|This isn't Mark Rylance as Richard Crookback|
This week, a pair of Shakespeare productions start performances in repertory on Broadway. Mark Rylance leads the company, playing Richard Crookback in Richard III and Olivia in Twelfe Night (sic—the Folio spelling!). He's not the only one playing a female role, either; the entire company is male. The absence of women is justified by a concept called “original practices”, which Rylance pioneered as the Artistic Director at the Globe in London. The retro impulse drove the company to build its theater according to Elizabethan construction (where allowed by modern fire-codes) and hand-stitch costumes together out of period textiles! It's an incredible place to see Shakespeare's work, especially when Rylance was onstage, and teaches the lover of Shakespeare, or of theater generally, a great deal about his dramaturgy, which is still so central to modern theater.

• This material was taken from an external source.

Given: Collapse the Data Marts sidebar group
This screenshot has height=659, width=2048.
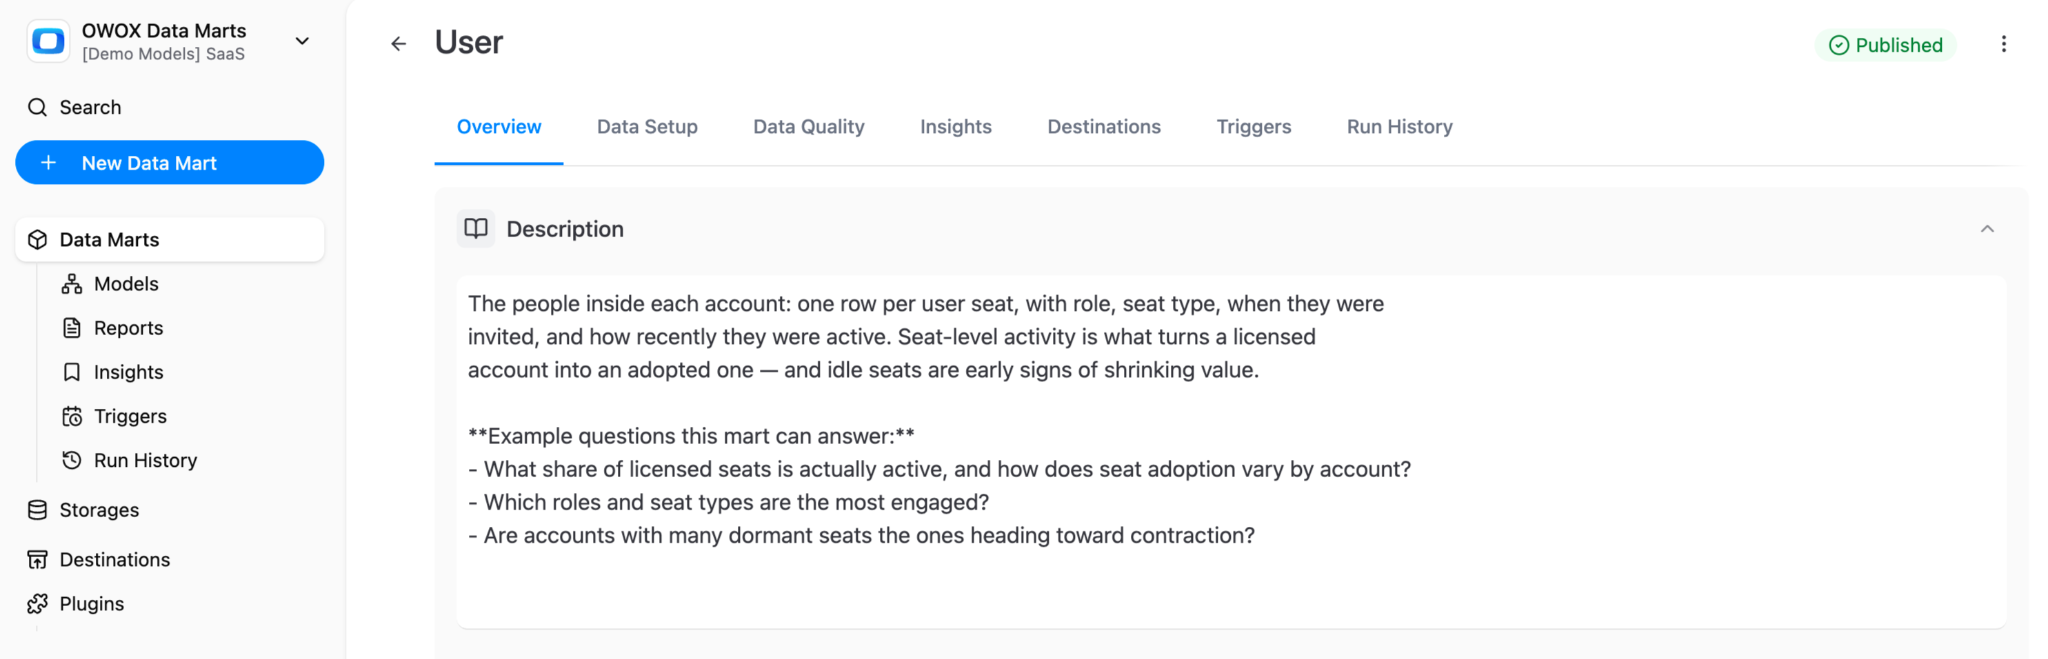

But any claims that “original practices” makes to artistic fidelity are obviated by 350 years of tradition and cultural drift. We’re so far removed from what Shakespeare meant by “male” that an “all-male” cast doesn’t possess any intrinsic verisimilitude. Anyway, contemporary troupes like this Broadway company tend to ignore the fact that, in Elizabethan theater, the female roles weren’t played by men, they were filled by young adolescents. It wasn’t exactly drag in the modern sense either, but it was a theatrical artifice that required specialized training.
I don’t mean to say that all-male cast can’t bring a new perspective to one of the plays. About a decade ago, I saw an all-male Taming of the Shrew staged at BAM by Edward Hall’s Propeller company. Casting a man as Kate allowed, in a nearly literal sense, the director to pull no punches. The relationship between Petruchio and Kate was more knockabout, seemingly less inhibited. Testosterone gave the production a locker-room quality, where hazing and roughhousing has an undercurrent of primate hierarchy. Perhaps with women in the role, some feminist impulse or latent sense of chivalry had kept most productions from admitting how violent the taming could get, or had subverted it in the name of modernity. Hall’s Taming, however, was violent and dark, reframing Shakespeare's attitudes for a modern audience.
In that case, an all-male cast added something valuable to the show beyond the gimmick. But more often, the concept has a whiff of boys-club exclusivity. Rose Rage, Propeller’s otherwise excellent adaptation of the three parts of Henry VI felt that way; there was no reason to cast a man as Margaret of Anjou (aside from the talent of the performer in a very memorable part). Similarly, Rylance’s original Twelfth Night at the Globe, back in 2002, failed to capitalize on the meta-dramatic kink of men-as-girls. The “original practices” conceit is no less artificial than any revival 400 years after its premiere. The boy who originally played Viola—and probably Rosalind and Portia too—has disappeared along with his name and his acting tradition.
But Twelfth Night does bring up one crucial facet of Elizabethan dramaturgy: those cross-dressing heroines. Shakespeare plays deliberately with irony when he has a boy play a girl disguised as a boy (especially in As You Like It, where actor/Rosalind/Ganymede roleplays as Rosalind, adding another level of cross-gender masquerade). Most of Shakespeare’s contemporaries did little with the device; Ben Jonson’s Epicene, for example, treats it with sniggering sexism. But Shakespeare elevated his female roles by lending them the pubescent actor’s incipient masculinity. His heroines, both comic and tragic, possess an autonomy that lays just below the surface even when they’re in gowns. The all-male cast is intrinsically part of Shakespeare’s dramaturgy, but it’s deep in the bedrock, unseen. A modern all-male production can excavate the playwright’s rich approach to gender onstage, but it has to work carefully and imaginatively.